Tokyo remains the world's densest concentration of Michelin stars and is incomparable for breadth: a week in the city with access to its 200-plus starred restaurants will produce a dining education unavailable anywhere else on earth. Singapore is the most accessible first-time Asia dining destination: English is a working language, reservations are manageable, and the range of cuisine types — Chinese, Malay, Indian, French, contemporary — within a single city is unmatched. For the full directory of restaurants across all Asian cities covered by RestaurantsForKings.com, browse the cities guide and filter by occasion.
Frequently Asked Questions
What is the number 1 restaurant in Asia 2026?
The Chairman in Hong Kong was crowned the number one restaurant in Asia for 2026, announced at the ceremony held in Hong Kong in March 2026. Chef-owner Danny Yip's Cantonese restaurant, known for its innovative approach to classical Chinese cuisine and relationships with small local farmers and seafood suppliers, previously held the top position in 2021 and returned to claim it again this year.
Which city has the most restaurants on Asia's 50 Best 2026?
Bangkok leads the 2026 list with nine entries, making it the most represented city in Asia's 50 Best Restaurants for the second consecutive year.
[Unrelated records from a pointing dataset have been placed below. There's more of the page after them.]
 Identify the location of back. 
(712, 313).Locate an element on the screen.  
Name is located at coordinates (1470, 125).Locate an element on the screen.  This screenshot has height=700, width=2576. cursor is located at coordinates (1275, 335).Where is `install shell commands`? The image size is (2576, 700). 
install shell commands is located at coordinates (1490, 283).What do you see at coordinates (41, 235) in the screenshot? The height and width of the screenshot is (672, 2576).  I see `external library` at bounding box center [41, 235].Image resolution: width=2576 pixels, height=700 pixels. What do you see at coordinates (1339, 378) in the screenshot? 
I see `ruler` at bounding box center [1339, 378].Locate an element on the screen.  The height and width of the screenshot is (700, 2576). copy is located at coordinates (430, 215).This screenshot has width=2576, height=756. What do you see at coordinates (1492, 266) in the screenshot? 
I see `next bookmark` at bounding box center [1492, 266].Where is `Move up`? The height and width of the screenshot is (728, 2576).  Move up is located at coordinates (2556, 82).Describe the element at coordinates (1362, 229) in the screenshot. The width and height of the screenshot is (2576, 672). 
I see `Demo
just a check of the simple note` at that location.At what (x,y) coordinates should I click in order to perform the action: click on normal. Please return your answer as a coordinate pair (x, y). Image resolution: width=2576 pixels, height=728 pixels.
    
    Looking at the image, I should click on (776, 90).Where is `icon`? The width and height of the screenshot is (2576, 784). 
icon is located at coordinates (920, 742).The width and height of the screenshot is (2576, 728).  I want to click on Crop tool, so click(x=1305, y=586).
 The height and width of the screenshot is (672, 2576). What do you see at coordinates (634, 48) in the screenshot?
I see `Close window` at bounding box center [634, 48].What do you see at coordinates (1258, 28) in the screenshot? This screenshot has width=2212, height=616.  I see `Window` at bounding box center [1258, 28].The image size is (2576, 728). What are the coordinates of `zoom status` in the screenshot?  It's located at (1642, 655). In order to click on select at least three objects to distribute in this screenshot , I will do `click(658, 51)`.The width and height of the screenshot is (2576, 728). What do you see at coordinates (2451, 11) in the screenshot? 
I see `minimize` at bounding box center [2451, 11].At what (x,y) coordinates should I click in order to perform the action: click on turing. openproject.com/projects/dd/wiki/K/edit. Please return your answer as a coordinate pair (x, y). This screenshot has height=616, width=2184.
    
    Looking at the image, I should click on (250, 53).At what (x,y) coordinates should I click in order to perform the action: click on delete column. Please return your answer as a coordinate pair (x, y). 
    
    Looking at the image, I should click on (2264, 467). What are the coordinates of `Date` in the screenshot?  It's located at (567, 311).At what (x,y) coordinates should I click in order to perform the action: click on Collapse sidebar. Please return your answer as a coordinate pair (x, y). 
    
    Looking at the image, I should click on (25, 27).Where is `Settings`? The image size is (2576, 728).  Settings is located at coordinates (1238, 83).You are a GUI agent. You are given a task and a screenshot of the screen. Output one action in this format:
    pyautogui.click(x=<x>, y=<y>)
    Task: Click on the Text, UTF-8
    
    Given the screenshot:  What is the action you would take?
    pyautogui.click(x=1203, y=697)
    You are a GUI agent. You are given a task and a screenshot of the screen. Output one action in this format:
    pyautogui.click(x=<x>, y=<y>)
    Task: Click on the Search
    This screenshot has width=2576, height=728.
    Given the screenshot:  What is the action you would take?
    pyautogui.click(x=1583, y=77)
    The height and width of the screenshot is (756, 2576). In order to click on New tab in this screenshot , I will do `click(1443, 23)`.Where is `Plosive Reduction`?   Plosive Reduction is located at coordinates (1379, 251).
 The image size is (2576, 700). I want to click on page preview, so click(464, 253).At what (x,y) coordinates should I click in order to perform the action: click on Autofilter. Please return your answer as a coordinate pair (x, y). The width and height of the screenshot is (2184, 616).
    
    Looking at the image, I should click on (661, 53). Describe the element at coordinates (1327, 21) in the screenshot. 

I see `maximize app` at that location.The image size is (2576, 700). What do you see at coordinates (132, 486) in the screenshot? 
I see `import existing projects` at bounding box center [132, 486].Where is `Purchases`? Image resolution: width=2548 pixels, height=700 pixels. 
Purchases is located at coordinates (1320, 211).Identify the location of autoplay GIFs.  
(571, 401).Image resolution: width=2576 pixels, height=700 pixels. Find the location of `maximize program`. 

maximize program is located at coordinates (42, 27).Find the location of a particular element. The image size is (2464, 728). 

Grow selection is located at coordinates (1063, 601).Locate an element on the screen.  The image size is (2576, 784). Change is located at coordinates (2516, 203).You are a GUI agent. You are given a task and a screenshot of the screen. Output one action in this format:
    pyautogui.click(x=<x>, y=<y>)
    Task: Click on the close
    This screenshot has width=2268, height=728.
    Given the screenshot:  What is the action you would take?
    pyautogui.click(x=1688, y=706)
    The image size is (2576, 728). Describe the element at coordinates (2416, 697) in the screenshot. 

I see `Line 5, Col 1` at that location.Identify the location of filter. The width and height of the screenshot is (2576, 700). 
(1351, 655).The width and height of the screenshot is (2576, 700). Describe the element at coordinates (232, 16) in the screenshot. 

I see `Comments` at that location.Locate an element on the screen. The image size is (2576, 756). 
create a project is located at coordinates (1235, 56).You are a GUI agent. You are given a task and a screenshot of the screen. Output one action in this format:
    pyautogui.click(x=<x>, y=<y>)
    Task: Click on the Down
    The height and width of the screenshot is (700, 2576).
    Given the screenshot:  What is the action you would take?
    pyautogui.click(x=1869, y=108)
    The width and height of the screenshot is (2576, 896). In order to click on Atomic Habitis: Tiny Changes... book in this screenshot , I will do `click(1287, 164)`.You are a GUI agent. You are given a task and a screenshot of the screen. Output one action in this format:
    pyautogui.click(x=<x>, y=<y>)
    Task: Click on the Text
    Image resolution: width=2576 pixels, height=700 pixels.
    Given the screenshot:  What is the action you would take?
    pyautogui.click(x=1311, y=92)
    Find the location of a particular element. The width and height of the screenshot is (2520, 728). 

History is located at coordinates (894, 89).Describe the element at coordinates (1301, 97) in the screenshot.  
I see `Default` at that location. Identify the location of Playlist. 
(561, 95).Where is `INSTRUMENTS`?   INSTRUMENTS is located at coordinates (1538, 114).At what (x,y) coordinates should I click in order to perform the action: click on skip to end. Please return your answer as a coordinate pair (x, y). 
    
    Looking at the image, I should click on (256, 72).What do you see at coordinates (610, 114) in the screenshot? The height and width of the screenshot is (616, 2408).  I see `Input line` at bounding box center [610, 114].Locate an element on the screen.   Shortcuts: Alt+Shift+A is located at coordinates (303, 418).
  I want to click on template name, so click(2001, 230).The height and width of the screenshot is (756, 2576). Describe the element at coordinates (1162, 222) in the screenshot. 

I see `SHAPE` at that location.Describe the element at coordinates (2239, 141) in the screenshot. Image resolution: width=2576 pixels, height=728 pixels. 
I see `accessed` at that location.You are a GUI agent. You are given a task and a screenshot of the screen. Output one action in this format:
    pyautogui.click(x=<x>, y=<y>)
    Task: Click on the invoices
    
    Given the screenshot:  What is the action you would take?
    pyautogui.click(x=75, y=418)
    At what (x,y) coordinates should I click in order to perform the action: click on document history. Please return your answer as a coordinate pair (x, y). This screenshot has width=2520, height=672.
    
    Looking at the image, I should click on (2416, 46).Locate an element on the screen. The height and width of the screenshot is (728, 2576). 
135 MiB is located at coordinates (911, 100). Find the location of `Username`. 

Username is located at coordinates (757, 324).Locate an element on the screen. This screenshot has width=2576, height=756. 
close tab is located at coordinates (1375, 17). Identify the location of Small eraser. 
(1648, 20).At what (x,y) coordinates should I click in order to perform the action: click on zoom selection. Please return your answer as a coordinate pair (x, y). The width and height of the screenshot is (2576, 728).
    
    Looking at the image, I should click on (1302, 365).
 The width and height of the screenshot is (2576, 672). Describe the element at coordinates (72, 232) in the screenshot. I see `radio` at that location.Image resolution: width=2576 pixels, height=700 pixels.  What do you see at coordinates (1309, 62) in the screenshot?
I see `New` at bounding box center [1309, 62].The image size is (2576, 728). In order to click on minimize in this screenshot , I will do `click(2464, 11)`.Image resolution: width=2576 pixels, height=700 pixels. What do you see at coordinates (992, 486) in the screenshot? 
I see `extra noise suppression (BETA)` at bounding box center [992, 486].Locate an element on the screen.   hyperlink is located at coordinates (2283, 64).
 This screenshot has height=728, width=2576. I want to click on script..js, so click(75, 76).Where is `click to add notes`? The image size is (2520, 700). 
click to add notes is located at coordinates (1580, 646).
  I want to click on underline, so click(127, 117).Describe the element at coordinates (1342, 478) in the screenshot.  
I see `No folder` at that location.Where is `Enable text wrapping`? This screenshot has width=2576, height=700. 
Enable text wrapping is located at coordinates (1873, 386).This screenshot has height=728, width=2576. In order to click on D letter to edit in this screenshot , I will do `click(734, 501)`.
Tokyo is second with seven entries, followed by Hong Kong, Seoul, and Singapore with six each. The list spans 17 cities across the region in 2026, with eight new entries and four re-entries.
What happened to Gaggan on Asia's 50 Best 2026?
Gaggan fell from its No. 1 position in 2025 to No. 3 in 2026, following The Chairman's return to the top spot and Wing's rise to No. 2. Gaggan retained the title of Best Restaurant in Thailand and remains one of the most celebrated restaurants on the list, known for chef Gaggan Anand's theatrical, boundary-pushing progressive Indian cuisine.
Which Singapore restaurants made Asia's 50 Best 2026?
Singapore placed six restaurants in the top 50 in 2026. Odette (No. 19) claimed the title of Best Restaurant in Singapore. Seroja followed at No. 20, Born returned at No. 23, and Les Amis, Labyrinth, and Nae:Um also made the final list.